Het Openbaar Ministerie heeft woensdag bij de rechtbank in Amsterdam een celstraf van twintig jaar geëist tegen een 27-jarige man die wordt verdacht van het doodschieten van de 29-jarige Roudile Paquay. Het slachtoffer was op 14 februari vorig jaar als bemiddelaar naar een conflict tussen twee ex-geliefden geroepen. Op het Van Limburg Stirumplein in Amsterdam-West ontaardde de situatie in een schietpartij. Paquay overleed ter plaatse. Een 35-jarige vriend van hem werd in zijn been geraakt, een andere vriend bleef ongedeerd.
Verdachte Atalja B. werd in augustus vorig jaar aangehouden in Suriname en overgedragen aan Nederland. Enkele weken geleden heeft hij tijdens een verhoor bij de onderzoeksrechter verklaard dat hij de schutter is geweest. Een getuige ter plaatse had B. herkend aan zijn uiterlijk en zijn jas. B.'s toenmalige vriendin heeft verklaard dat zij hem op de bewuste avond op het Van Limburg Stirumplein heeft afgezet. Volgens de vrouw heeft B. haar later verteld dat er een ruzie was geweest.
B. zou minstens drie keer hebben geschoten. Hij heeft gezegd dat hij het wapen altijd bij zich droeg, waardoor niet is komen vast te staan dat er sprake is geweest van een vooropgezet plan. Moord kan niet bewezen worden, meent het OM. B. heeft verklaard dat hij heeft geschoten om zichzelf te verdedigen, maar daarvan is volgens justitie geen sprake. Volgens alle getuigen kwam het schieten als een totale verrassing, niemand heeft de situatie dusdanig dreigend ingeschat, aldus het OM.
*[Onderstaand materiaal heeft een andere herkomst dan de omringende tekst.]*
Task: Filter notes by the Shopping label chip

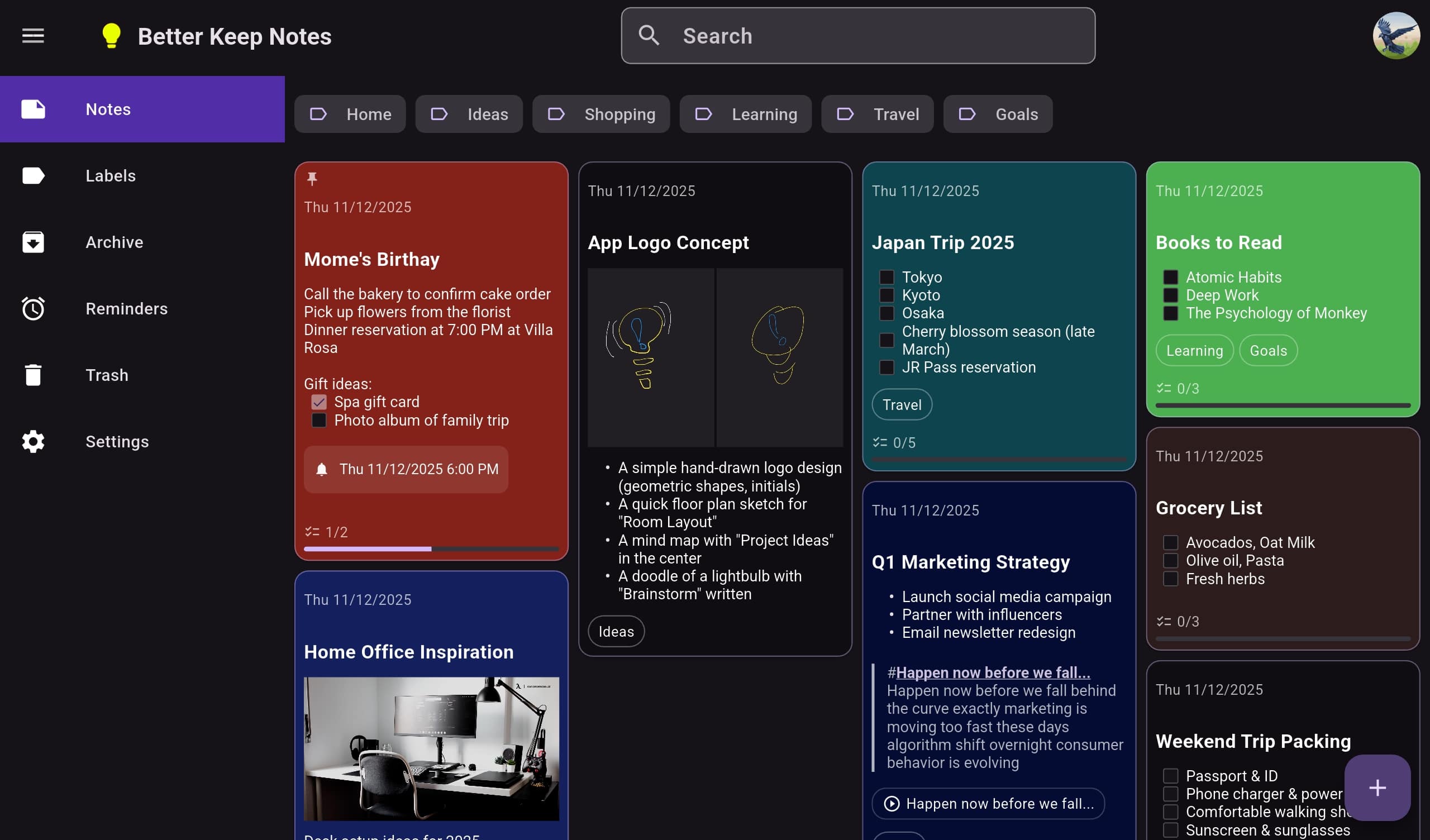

"Het doodgeschoten slachtoffer had niets met het onderliggende conflict te maken", zei de officier van justitie in de onderbouwing van zijn strafeis. "Hij ging mee omdat hij verbaal en communicatief sterk was en stierf als totaal onschuldige. Een prachtig leven met een mooie toekomst in het verschiet is met één schot op zinloze wijze beëindigd."